Start of Block
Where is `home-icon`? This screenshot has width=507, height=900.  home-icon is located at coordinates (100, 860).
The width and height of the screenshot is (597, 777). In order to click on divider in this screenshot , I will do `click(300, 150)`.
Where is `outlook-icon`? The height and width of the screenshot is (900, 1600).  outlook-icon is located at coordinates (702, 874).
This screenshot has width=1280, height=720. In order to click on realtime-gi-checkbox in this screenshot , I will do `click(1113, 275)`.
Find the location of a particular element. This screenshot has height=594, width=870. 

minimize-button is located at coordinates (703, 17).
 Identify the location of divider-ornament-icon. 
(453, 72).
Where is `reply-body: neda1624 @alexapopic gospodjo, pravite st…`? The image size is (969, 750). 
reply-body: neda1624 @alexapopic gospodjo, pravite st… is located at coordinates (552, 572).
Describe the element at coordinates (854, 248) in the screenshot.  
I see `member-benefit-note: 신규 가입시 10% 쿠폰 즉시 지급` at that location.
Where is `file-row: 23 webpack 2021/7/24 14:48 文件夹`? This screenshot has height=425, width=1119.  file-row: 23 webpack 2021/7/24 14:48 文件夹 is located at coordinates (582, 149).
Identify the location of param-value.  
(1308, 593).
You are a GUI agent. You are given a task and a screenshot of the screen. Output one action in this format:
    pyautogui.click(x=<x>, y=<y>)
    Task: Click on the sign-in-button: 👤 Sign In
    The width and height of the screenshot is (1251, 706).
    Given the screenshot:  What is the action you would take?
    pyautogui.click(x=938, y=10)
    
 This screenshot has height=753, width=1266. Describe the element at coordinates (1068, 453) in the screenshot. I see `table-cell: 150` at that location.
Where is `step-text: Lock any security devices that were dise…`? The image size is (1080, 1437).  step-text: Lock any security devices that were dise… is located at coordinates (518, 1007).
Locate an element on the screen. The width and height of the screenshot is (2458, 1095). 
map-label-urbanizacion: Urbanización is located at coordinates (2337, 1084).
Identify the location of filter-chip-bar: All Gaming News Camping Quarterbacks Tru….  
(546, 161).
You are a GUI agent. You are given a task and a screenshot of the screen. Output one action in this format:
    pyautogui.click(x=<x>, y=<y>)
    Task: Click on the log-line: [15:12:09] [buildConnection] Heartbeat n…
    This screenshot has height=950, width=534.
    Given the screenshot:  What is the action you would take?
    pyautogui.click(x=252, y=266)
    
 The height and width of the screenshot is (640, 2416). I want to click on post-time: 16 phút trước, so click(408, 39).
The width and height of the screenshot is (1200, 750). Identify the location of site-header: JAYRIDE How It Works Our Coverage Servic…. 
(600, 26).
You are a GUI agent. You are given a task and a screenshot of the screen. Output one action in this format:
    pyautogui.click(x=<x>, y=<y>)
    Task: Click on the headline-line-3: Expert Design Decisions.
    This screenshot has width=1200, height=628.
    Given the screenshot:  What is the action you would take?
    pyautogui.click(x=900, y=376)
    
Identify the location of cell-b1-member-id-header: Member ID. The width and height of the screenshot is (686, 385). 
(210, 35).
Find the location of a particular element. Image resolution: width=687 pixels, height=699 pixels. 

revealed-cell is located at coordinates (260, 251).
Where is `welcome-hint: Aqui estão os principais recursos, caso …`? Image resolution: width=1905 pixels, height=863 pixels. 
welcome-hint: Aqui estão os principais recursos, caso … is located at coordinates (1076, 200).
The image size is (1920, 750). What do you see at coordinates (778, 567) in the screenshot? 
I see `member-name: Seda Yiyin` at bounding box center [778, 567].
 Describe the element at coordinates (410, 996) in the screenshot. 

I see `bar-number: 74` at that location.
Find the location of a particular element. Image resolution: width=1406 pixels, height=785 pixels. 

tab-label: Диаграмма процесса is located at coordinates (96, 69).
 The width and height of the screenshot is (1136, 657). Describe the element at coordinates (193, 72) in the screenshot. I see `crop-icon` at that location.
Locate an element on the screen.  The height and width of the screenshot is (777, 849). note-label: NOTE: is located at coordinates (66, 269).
End of Block
→ **ASSIGNMENT**
Give the lines between the one containing "Locate an element on the screen. The" and the one containing "(546, 161).", inclusive, as a numbered list, leaving out any blank lines.

→ **SOLUTION**
1. Locate an element on the screen. The width and height of the screenshot is (2458, 1095). 
2. map-label-urbanizacion: Urbanización is located at coordinates (2337, 1084).
3. Identify the location of filter-chip-bar: All Gaming News Camping Quarterbacks Tru….  
4. (546, 161).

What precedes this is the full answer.